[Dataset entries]
■ ■ ■
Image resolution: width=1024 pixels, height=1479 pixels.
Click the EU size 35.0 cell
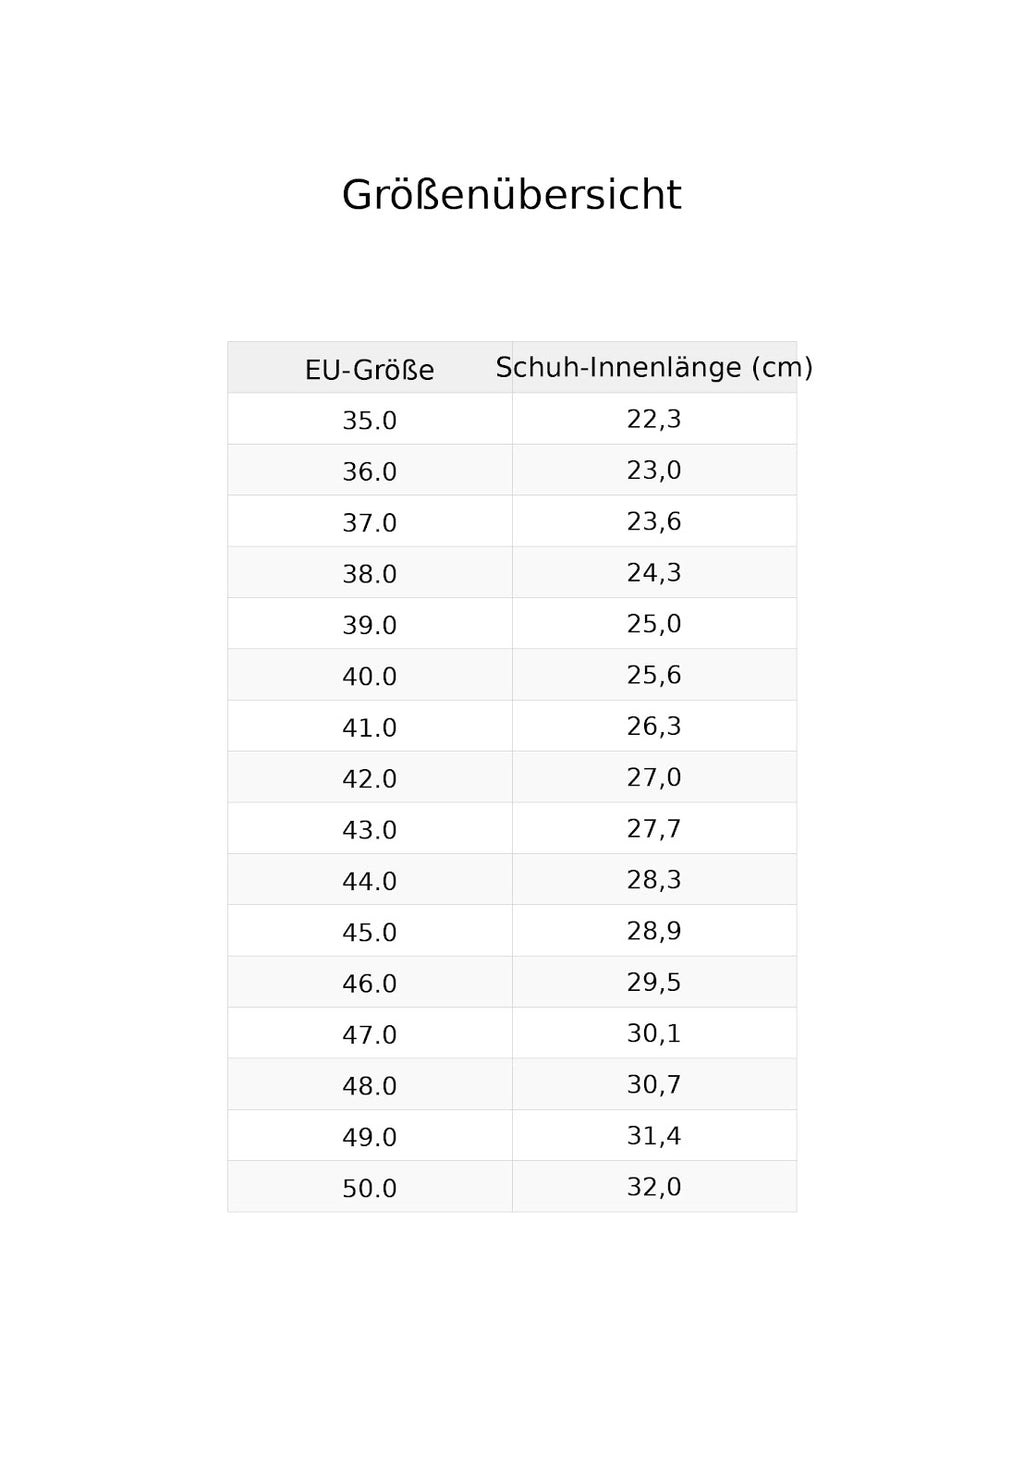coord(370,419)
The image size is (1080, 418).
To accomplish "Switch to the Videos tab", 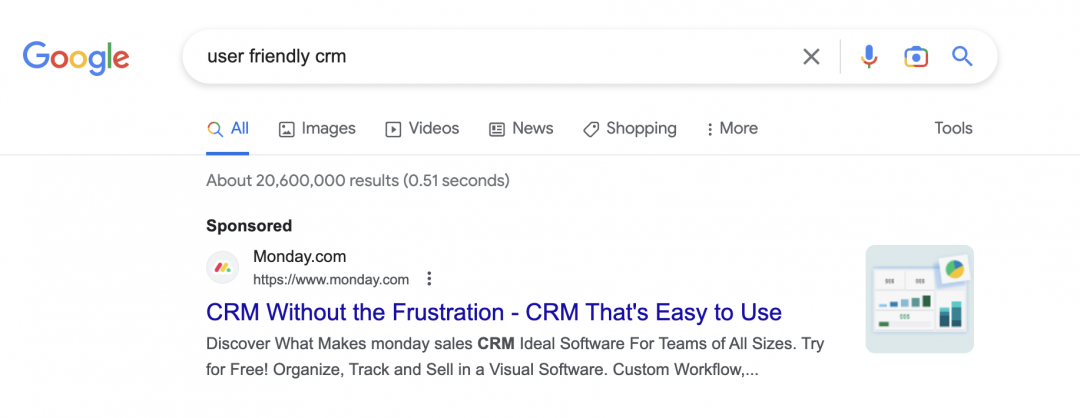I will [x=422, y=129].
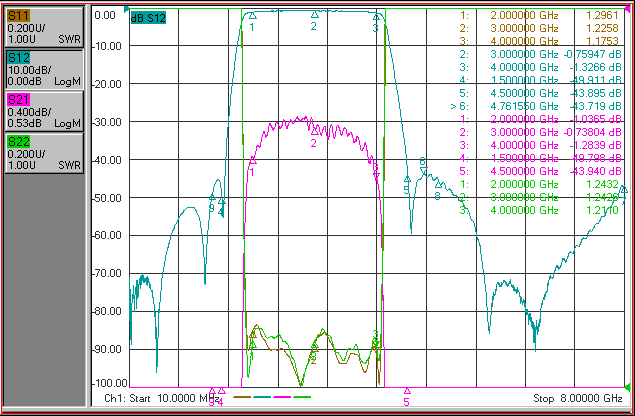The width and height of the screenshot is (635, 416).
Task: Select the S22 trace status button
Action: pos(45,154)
■ ■ ■
Exercise prompt
Please give again the entries word for word, starting at the first line and ending with the line that contains "The image size is (1080, 418)."; include both of those lines but none of the pictures.

Finished exercise
Image resolution: width=1024 pixels, height=1479 pixels.
Click the EU size 35.0 cell
coord(370,419)
The image size is (1080, 418).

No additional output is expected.